O TCE-ES desempenhou um papel crucial no enfrentamento da pandemia. Estruturou sua atuação em quatro grandes frentes de trabalho, todas voltadas para garantir que a resposta à crise fosse não apenas eficaz, mas também transparente e responsável:
• Orientação estratégica aos gestores públicos. Com a rápida implementação de medidas emergenciais, tornou-se fundamental fornecer diretrizes claras sobre a nova legislação relacionada à Covid-19, com especial atenção às contratações emergenciais e ao cumprimento da Lei de Responsabilidade Fiscal. A atuação preventiva do TCE-ES permitiu que gestores conduzissem suas ações dentro da legalidade, mitigando riscos e assegurando maior eficiência na aplicação dos recursos públicos.
• Fiscalização intensa da gestão fiscal. Em meio a uma crise sanitária inigualável, manter o equilíbrio das contas públicas era um desafio. O Tribunal acompanhou de perto a execução orçamentária, garantindo que os gastos emergenciais não comprometessem a estabilidade fiscal do Estado e dos municípios. O objetivo era claro: evitar endividamentos excessivos ou gestões irresponsáveis que pudessem prejudicar o futuro.

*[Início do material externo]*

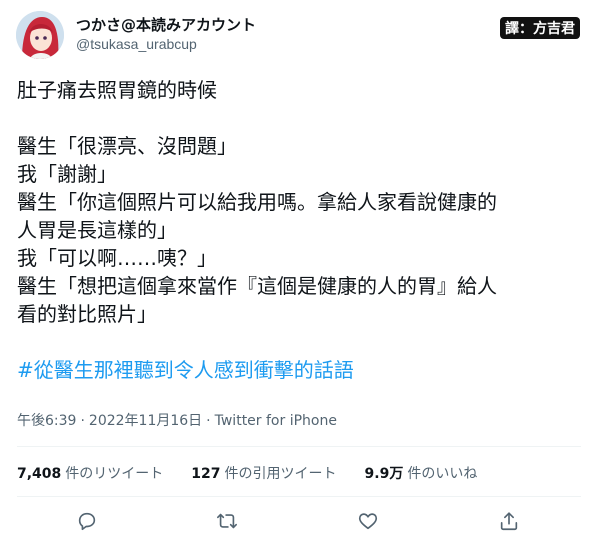 This screenshot has width=598, height=548. I want to click on tweet-line: 肚子痛去照胃鏡的時候, so click(117, 90).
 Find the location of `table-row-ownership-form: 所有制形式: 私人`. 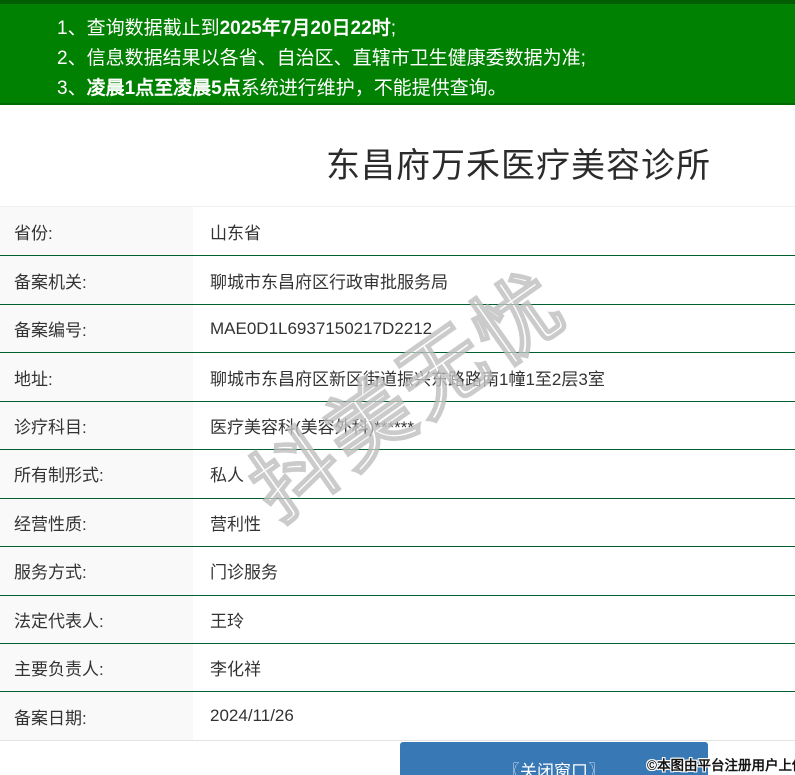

• Monitoramento rigoroso das contratações emergenciais. Diante da urgência na aquisição de insumos hospitalares, de equipamentos e de serviços, o TCE-ES estabeleceu uma fiscalização contínua sobre os processos de compras públicas emergenciais. Esse controle visava prevenir irregularidades, otimizar os gastos e garantir que cada recurso fosse efetivamente convertido em benefício da população.
• Acompanhamento dos impactos da pandemia nas políticas públicas. Além do colapso sanitário, a pandemia deixou marcas profundas em áreas essenciais, como saúde, educação e assistência social. O Tribunal fiscalizou os desdobramentos das decisões governamentais, avaliando sua eficácia e contribuindo para aperfeiçoar políticas públicas que atendessem às necessidades emergenciais da população.

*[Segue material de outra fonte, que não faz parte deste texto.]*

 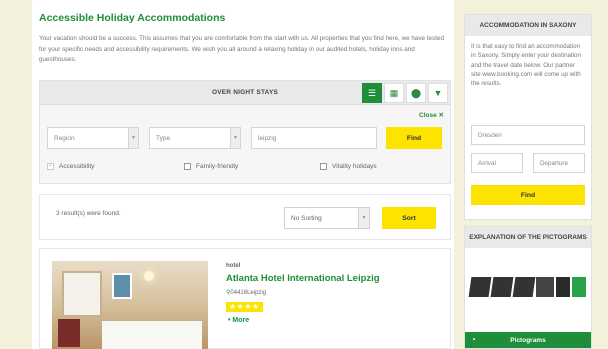 What do you see at coordinates (69, 333) in the screenshot?
I see `photo-chair` at bounding box center [69, 333].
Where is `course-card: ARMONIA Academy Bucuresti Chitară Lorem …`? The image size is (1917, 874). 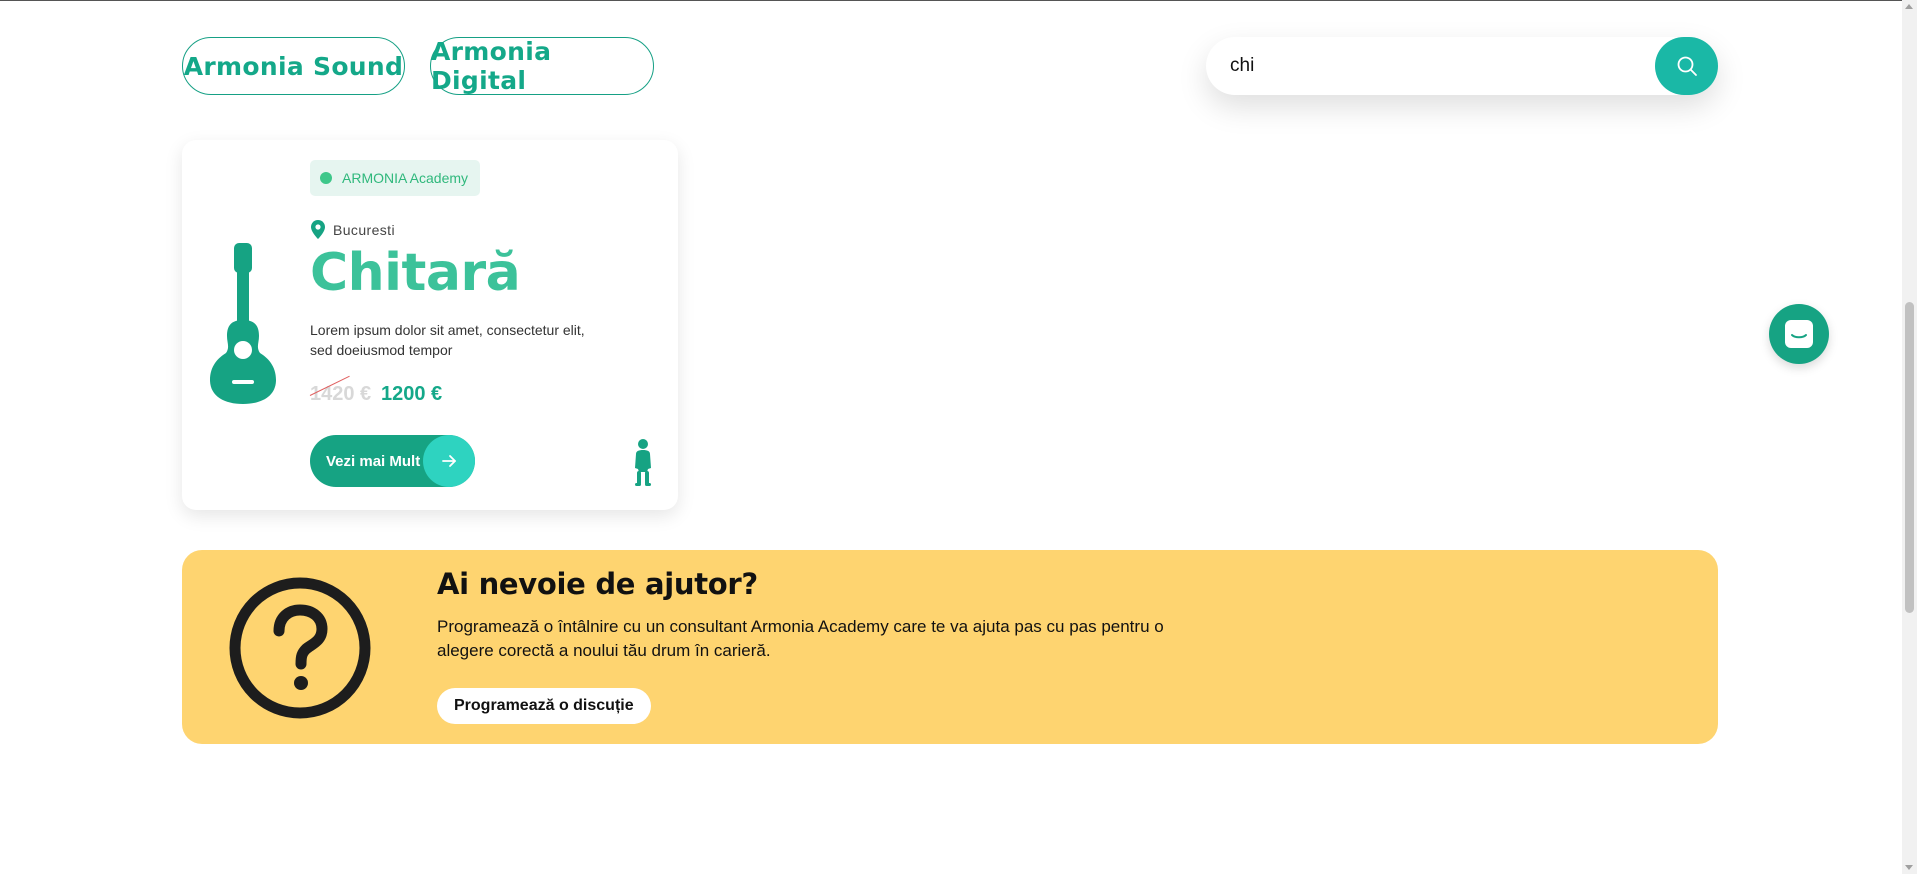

Com essa atuação estratégica e vigilante, o TCE-ES desempenhou um papel essencial na governança da crise, garantindo que a resposta à pandemia fosse pautada pela transparência, pela responsabilidade fiscal e pela eficiência na aplicação dos recursos públicos.

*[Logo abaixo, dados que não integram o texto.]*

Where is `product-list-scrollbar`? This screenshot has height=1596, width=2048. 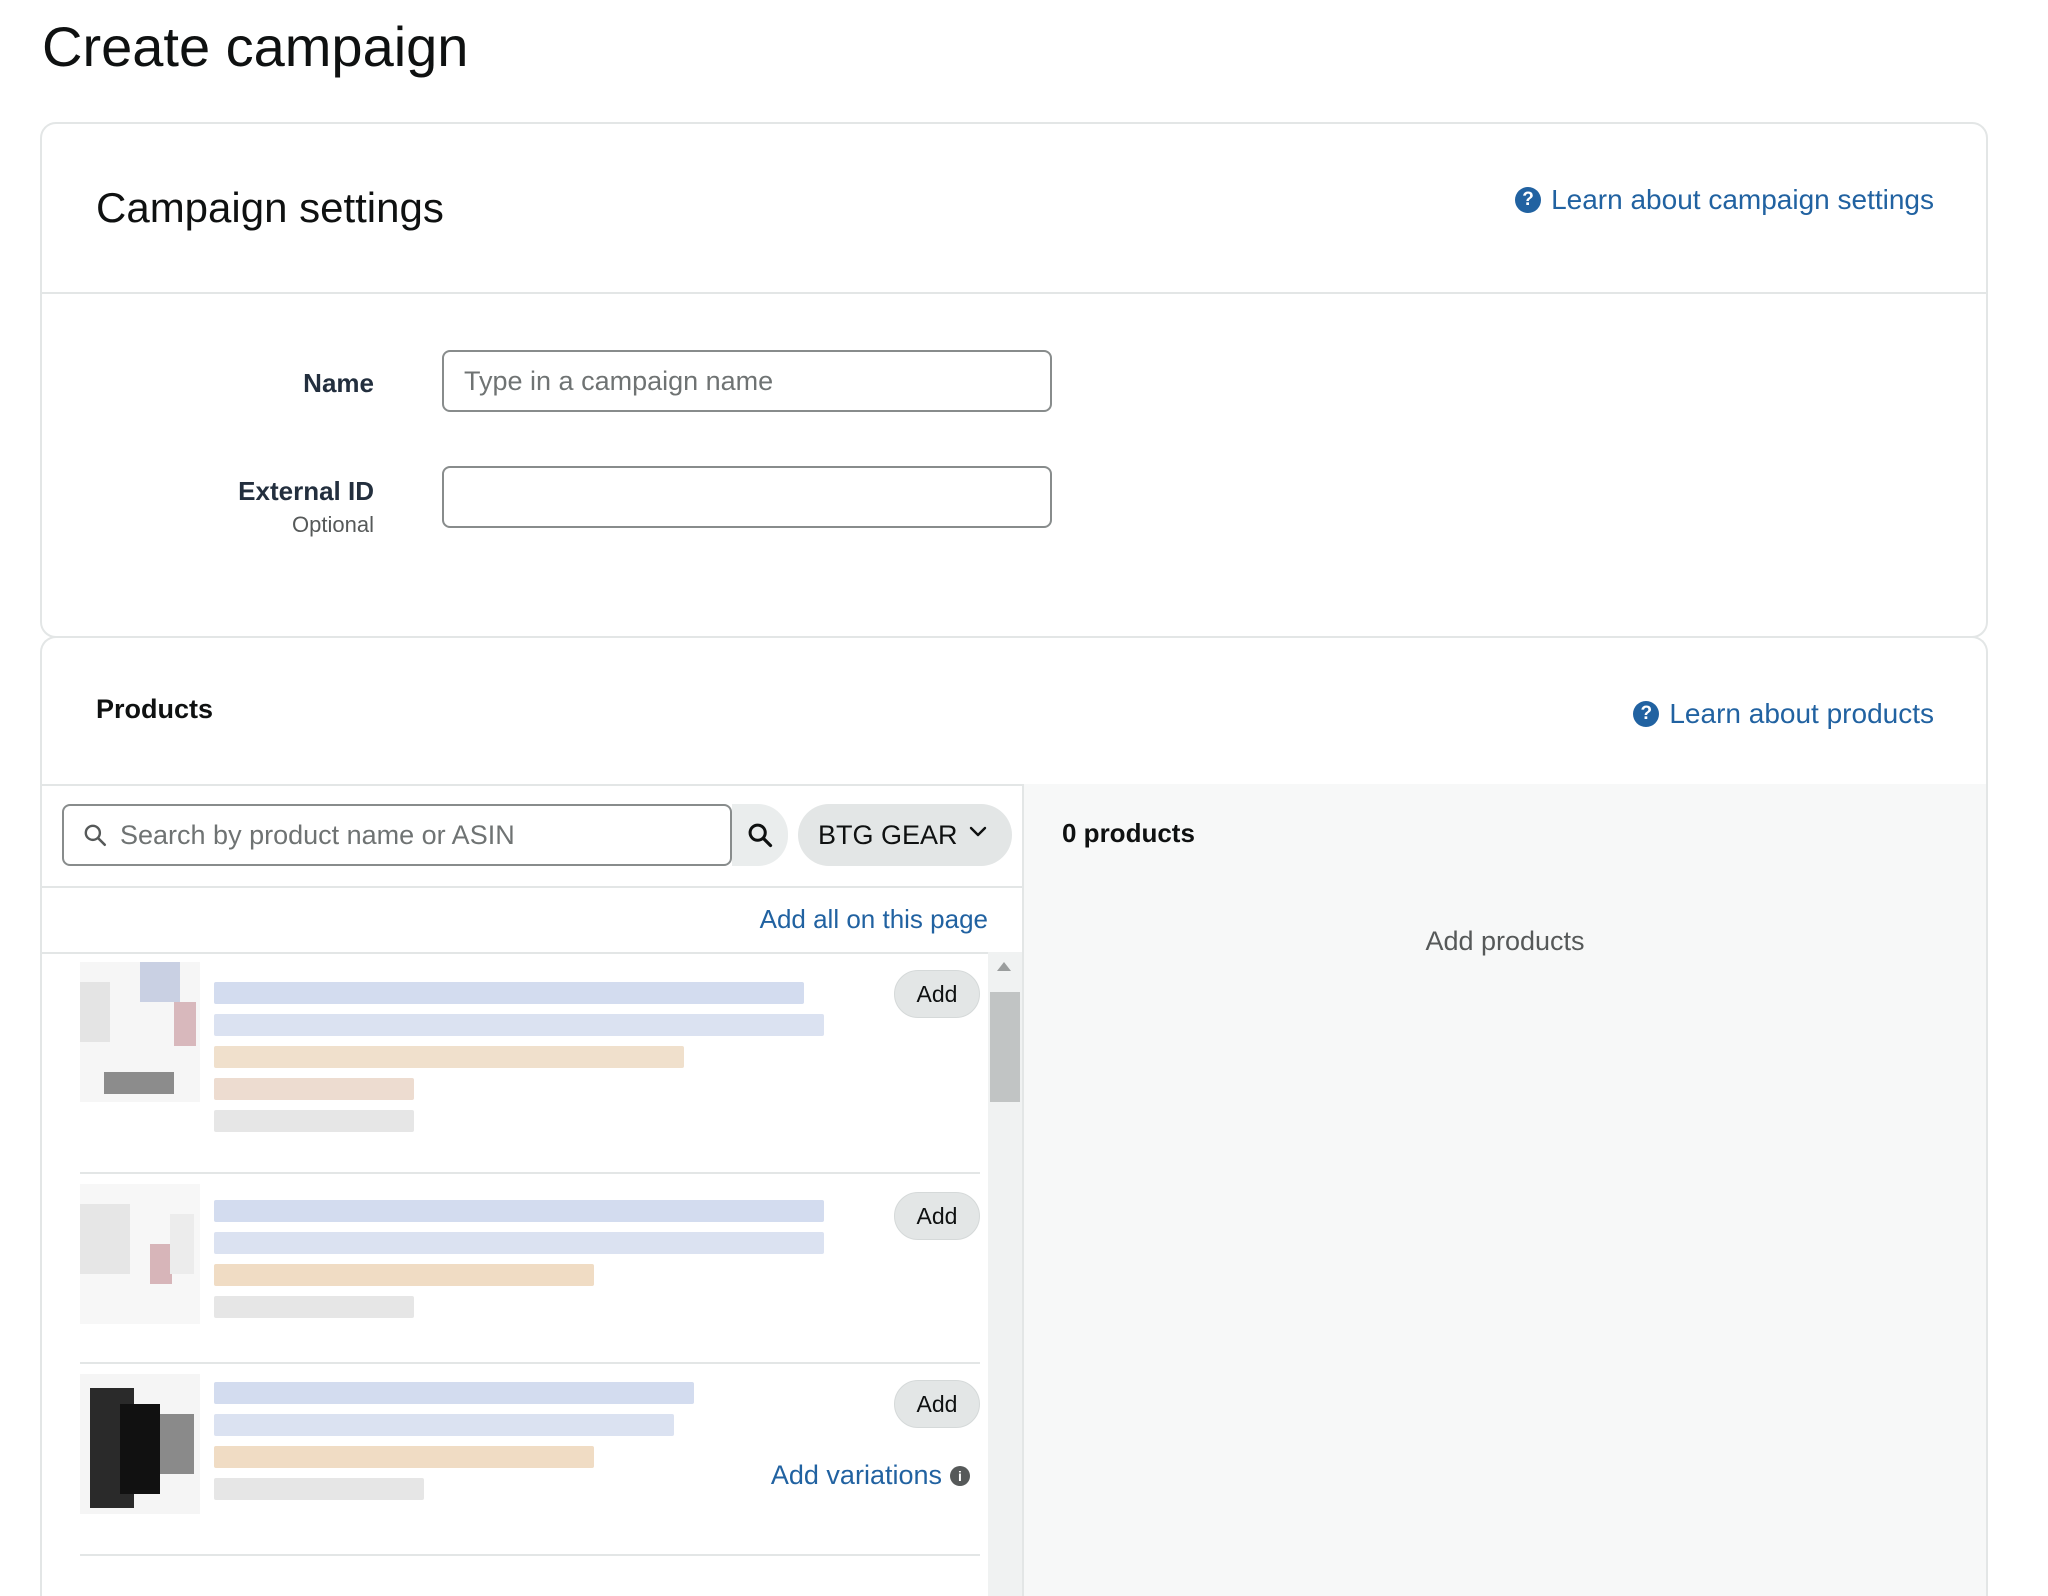 product-list-scrollbar is located at coordinates (1005, 1274).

Hoje, cinco anos depois, somos capazes de olhar para trás e compreender a dimensão do que enfrentamos. O Espírito Santo atravessou a pandemia com perdas irreparáveis, mas também com a marca de uma gestão que escolheu o caminho da ciência, da vida e da responsabilidade pública. Tudo isso, preservando, o máximo possível, sua economia. As cicatrizes permanecem, mas junto a elas reside um aprendizado inestimável: governar é ter a coragem de tomar decisões impopulares quando o que está em jogo é o bem comum.
Relembrar o “dia zero” do combate à pandemia no Espírito Santo não é apenas um exercício de memória. É um tributo àqueles que resistiram. É um tributo àqueles que lutaram. É um tributo àqueles que fizeram a diferença.